Gracefully Grayson
“How would it feel to hide an enormous, important, life threatening secret from your friends, your neighbors, and maybe even members of your own family?”
We all hide secrets of some sort: secret crushes, secret fears, secret longings, but all secrets are not equal.
Sixth-grader Grayson Sender, has already faced many challenges in his life: Both parents were killed in an automobile accident when he was four, so he now lives with his aunt, uncle, and two cousins. His only friend moved away several years earlier. Grayson travels a lonely orbit both at home and at school. His loneliness is an effect of his secret: Despite his male exterior, Grayson is certain that, inside, he’s a girl.
What would it be like to be forced to inhabit the wrong body? To be unable, because of societal mores, to express one’s true self?
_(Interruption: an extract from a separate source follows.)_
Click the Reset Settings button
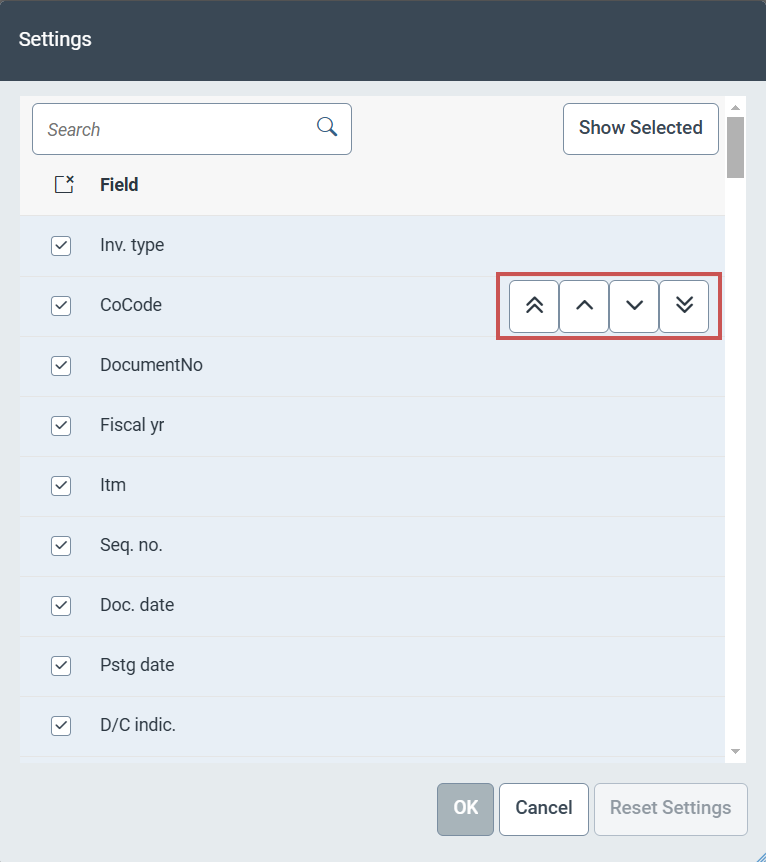This screenshot has width=766, height=862. pyautogui.click(x=670, y=808)
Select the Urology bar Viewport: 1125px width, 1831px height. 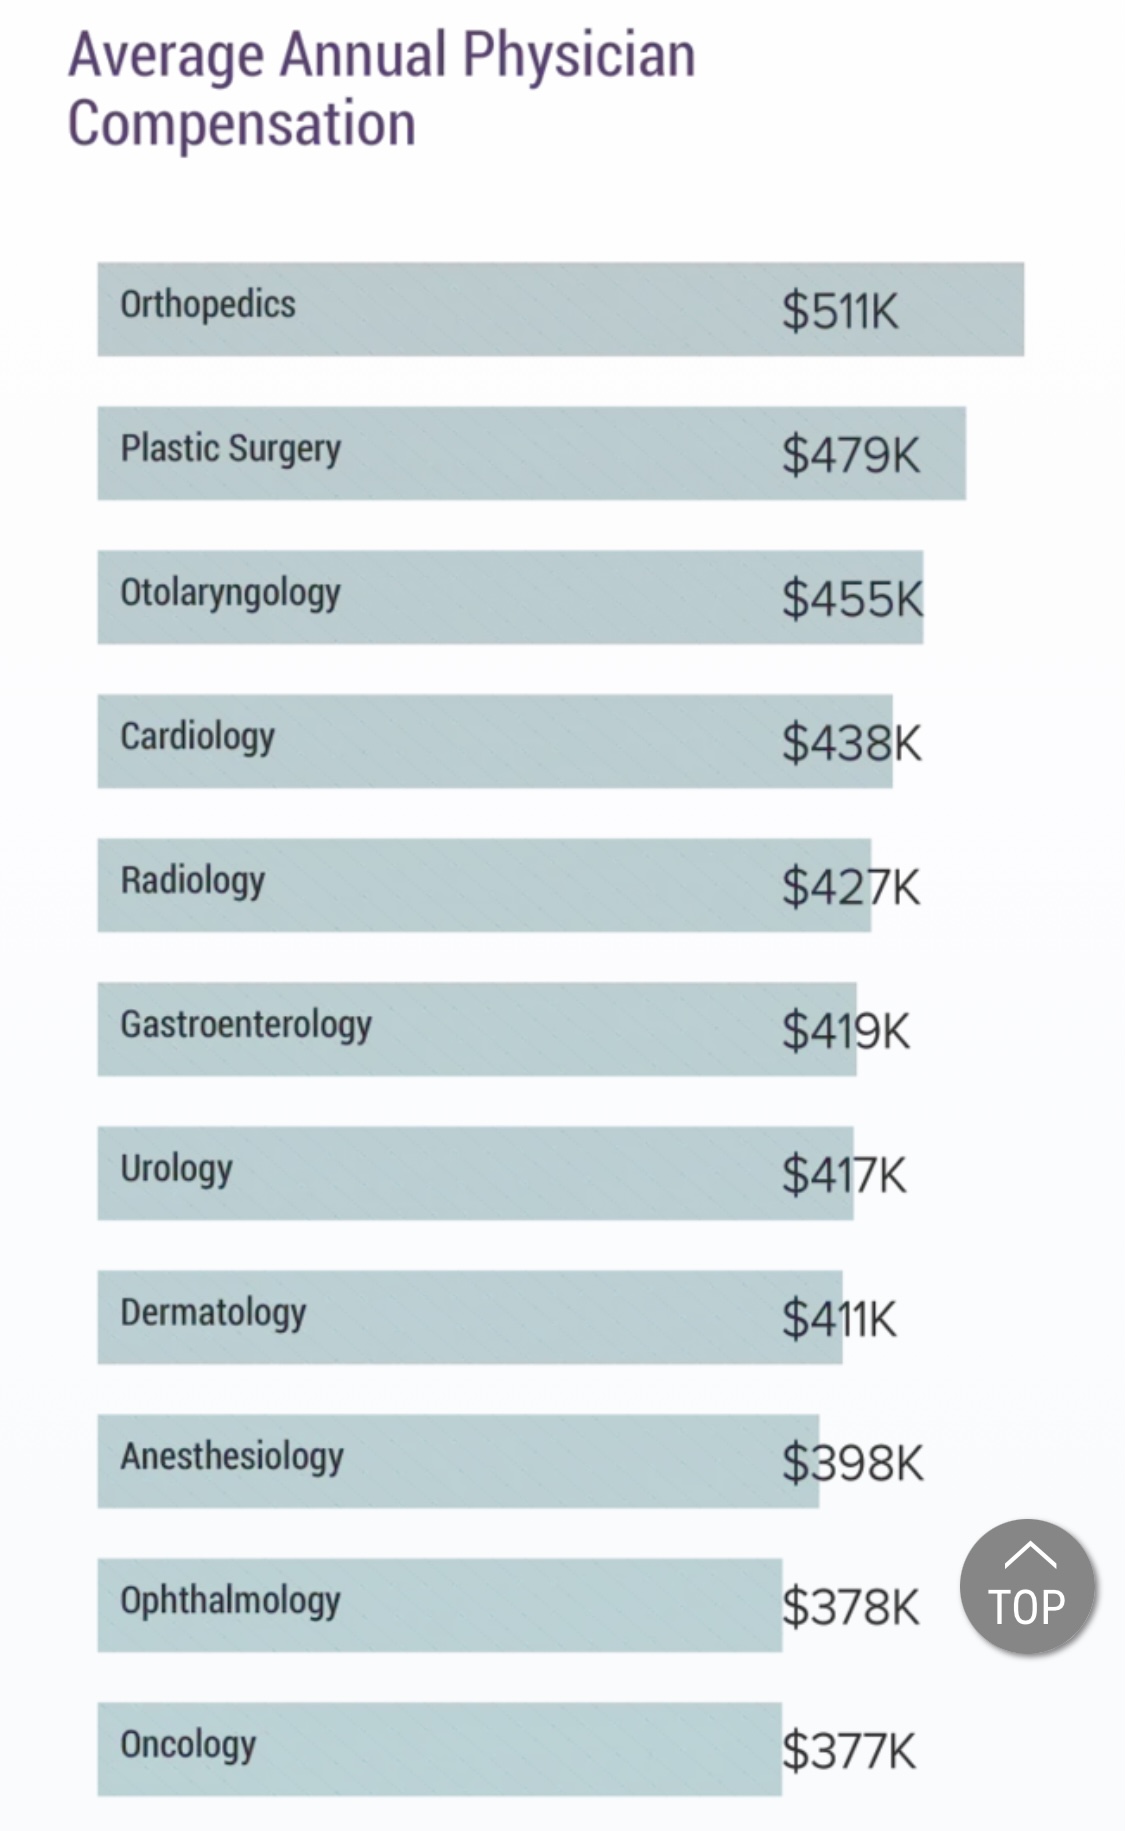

Ami Polonsky poses these questions with delicacy and grace, as we see Grayson hide his glitter pens and gaze with envy at the purple leggings, lacy pink tops, and long flowing skirts worn by his female classmates.
No one knows Grayson’s secret. Not even his Aunt Sally and Uncle Evan. Some, though, suspect that something is “wrong” with Grayson. His cousin Jack, just one year older and angry at the world, calls Grayson “loser,” and delights in trying to make Grayson feel like the outsider he has become.
The one champion in Grayson’s life is his Humanities teacher, Mr. Finnegan, called “Finn” by his students (and “so gay” by Jack). Finn also directs the school plays. This year’s production is Persephone.
In the play a young Persephone, granddaughter of Zeus, lives with her mother Demeter on Mount Olympus until she is kidnapped by Hades, god of the Underworld. Persephone’s greatest wish is to return home to her mother. Eventually, Zeus brokers a deal with Hades in which Persephone is allowed to spend half the year with her mother and half with Hades. Grayson decides to audition for the lead. He doesn’t tell anyone, giving him yet one more secret to hide from the world. His chances of success, being a sixth-grader and a boy, seem slim.
The play offers a clear parallel to Grayson’s life in that he, too, wants to return to his mother, the one person who truly understood and accepted Grayson for who he was. The role would grant Grayson several other wishes: family members who would fight for him, the chance to inhabit a female body, and, not insignificantly, the opportunity to wear, legitimately, a long flowing gown. His inside self, he reflects, would finally match his outside self. And everyone would see him as he truly was.
Not everyone in Grayon’s life wants to see this. Grayson’s Aunt Sally, afraid for his safety¾at least, that’s her stated reason¾goes to the school principal, demanding action.
Polansky does a good job of balancing her cast. Grayson’s fellow thespians, especially the girls, embrace Grayson in his role. Grayson’s male classmates are less embracing. Some adults, both male and female, understand the struggle they see raging within this young boy and reach out to him. Some do not. Or will not.
In a world where students are bullied to the point of suicide for being far less different that Grayson, some readers might anticipate a rougher road for Grayson, and a less satisfying outcome. In Gracefully Grayson, Polansky’s debut novel, she imagines and creates a better world¾not a perfect one¾but one in which change is possible and the heroine gets to return home, even if only for part of the time.